BEGIN Excerpted records

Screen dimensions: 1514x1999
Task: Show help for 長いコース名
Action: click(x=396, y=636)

END Excerpted records
BEGIN Excerpted records

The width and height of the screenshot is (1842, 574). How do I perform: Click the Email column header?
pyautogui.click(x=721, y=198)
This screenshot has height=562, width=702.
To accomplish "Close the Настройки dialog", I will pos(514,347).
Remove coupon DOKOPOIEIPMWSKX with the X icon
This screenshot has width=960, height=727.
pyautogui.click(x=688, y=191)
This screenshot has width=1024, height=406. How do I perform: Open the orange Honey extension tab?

END Excerpted records
BEGIN Excerpted records

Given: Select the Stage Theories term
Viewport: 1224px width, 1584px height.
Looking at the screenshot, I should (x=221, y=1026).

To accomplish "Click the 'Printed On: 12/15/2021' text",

END Excerpted records

▶ Problem details
From the entries above, print the lines beginning at the one with "The width and" and stopping after the one with "This screenshot has width=1024, height=406.", exactly as written and with nothing else.

▶ Written response
The width and height of the screenshot is (1842, 574). How do I perform: Click the Email column header?
pyautogui.click(x=721, y=198)
This screenshot has height=562, width=702.
To accomplish "Close the Настройки dialog", I will pos(514,347).
Remove coupon DOKOPOIEIPMWSKX with the X icon
This screenshot has width=960, height=727.
pyautogui.click(x=688, y=191)
This screenshot has width=1024, height=406. How do I perform: Open the orange Honey extension tab?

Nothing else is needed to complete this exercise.